На него показывают пальцами, удивляются, разочарованно переглядываются. Его высказывания любой сможет счесть банальностью, над вкусом его можно будет безнаказанно смеяться. На Эльбе его защищал ореол узника, опасного пленника, его боялись, его сторожили. В Америке он будет никем, просто беглец.
Без миссии поездка в Америку становилась бегством. Бесславный побег ради спасения жизни. Нет, это не для Наполеона. Он хотел оставаться Наполеоном, любой ценой, но Наполеоном.
Смешно, что судьба Наполеона ныне зависела от какого-то Араго, вернее, от увлечений этого Араго, от какой-то поляризации, линз…

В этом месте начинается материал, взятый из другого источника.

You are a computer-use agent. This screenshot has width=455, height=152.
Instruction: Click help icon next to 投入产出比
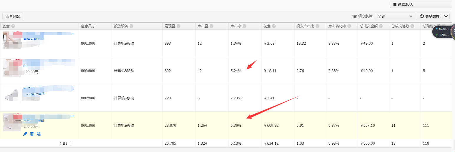(x=317, y=26)
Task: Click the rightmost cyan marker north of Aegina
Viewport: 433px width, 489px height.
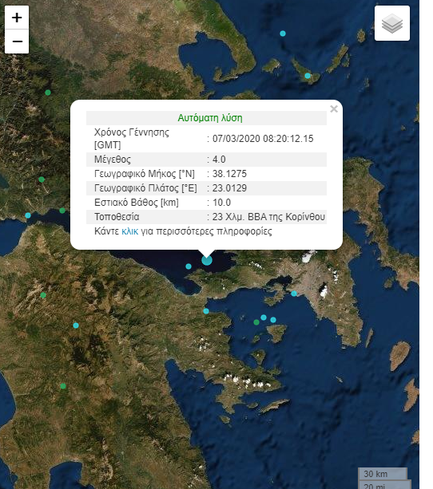Action: coord(273,320)
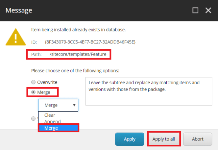
Task: Click the /sitecore/templates/Feature path value
Action: coord(78,54)
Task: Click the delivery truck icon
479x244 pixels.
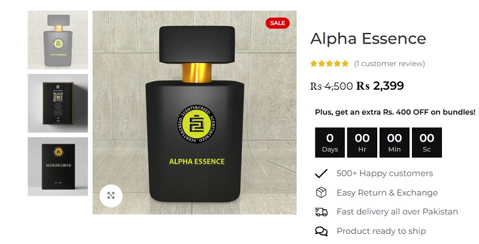Action: click(x=321, y=212)
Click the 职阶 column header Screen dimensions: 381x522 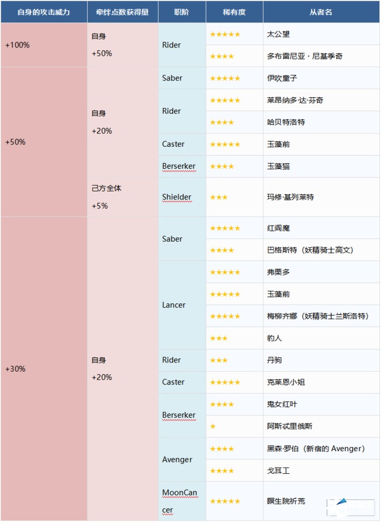(182, 12)
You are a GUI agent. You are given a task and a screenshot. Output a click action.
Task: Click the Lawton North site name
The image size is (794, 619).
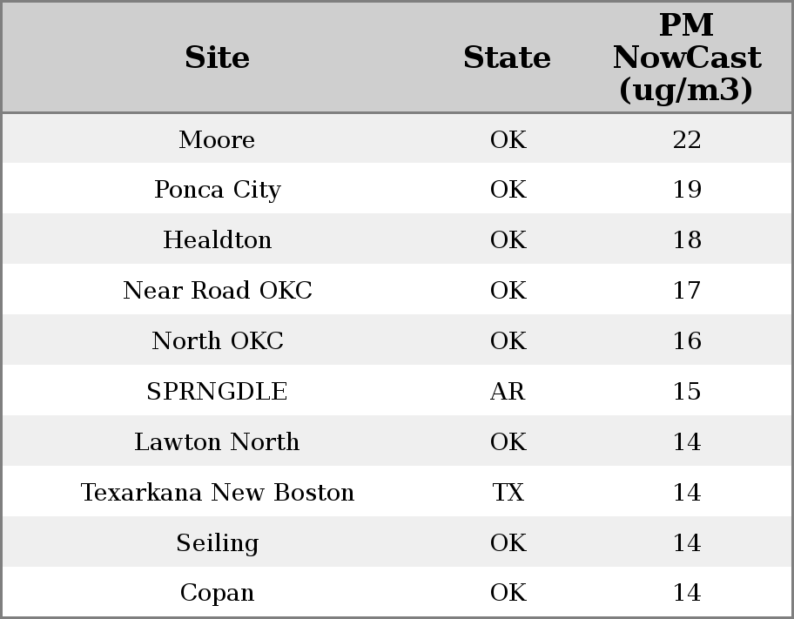(x=217, y=441)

Наполеон, привыкший повелевать народами, государствами, королями, должен был упрашивать, уговаривать этого человека, не имеющего ни власти, ни денег, ничего…
…Это я заставил Араго догнать Наполеона. Меня мучило отчаянье Монжа, холодная, черствая неуступчивость Араго и даже уязвленное самолюбие Наполеона.
Я видел, что отказ Араго нанес последнюю рану, сквозь которую выходили энергия, предприимчивость…
На самом деле этой встречи не было, и разговора этого не было. Но мне хотелось, чтобы Араго согласился. Все-таки это был Наполеон. Рушилась грандиозная эпоха, и, кажется, если бы Араго решился, примчался в последнюю минуту в Рошфор, Наполеон воспрянул бы и не было бы острова Святой Елены и тихого, бесплодного угасания этого могучего духа.
Монж делал все, что мог. «Никогда любовь Монжа к Наполеону, — пишет Араго, — не обнаруживалась с такой силой, как в продолжении этих переговоров.»
Араго не осуждал Монжа, противиться очарованию Наполеона умели немногие. (До конца своих дней Монж сохранял верность опальному другу. За это его исключили из Академии. Травить бонапартистов было выгодно и безопасно. Власти запретили участвовать в его похоронах. Араго выступал в защиту памяти Монжа. Он требовал уважения к Монжу за его верность. Араго не допускал мысли, что большой ученый может быть безнравственным человеком. Для него нет сомнений, что и Лавуазье казнен несправедливо — «он благороднейший гражданин и великий химик». Он обличает тех, кто казнил астронома Бальи. Они невиновны, жертвы тех кровавых лет, — и Ларошфуко, и Кондорсье, и Мольбер.)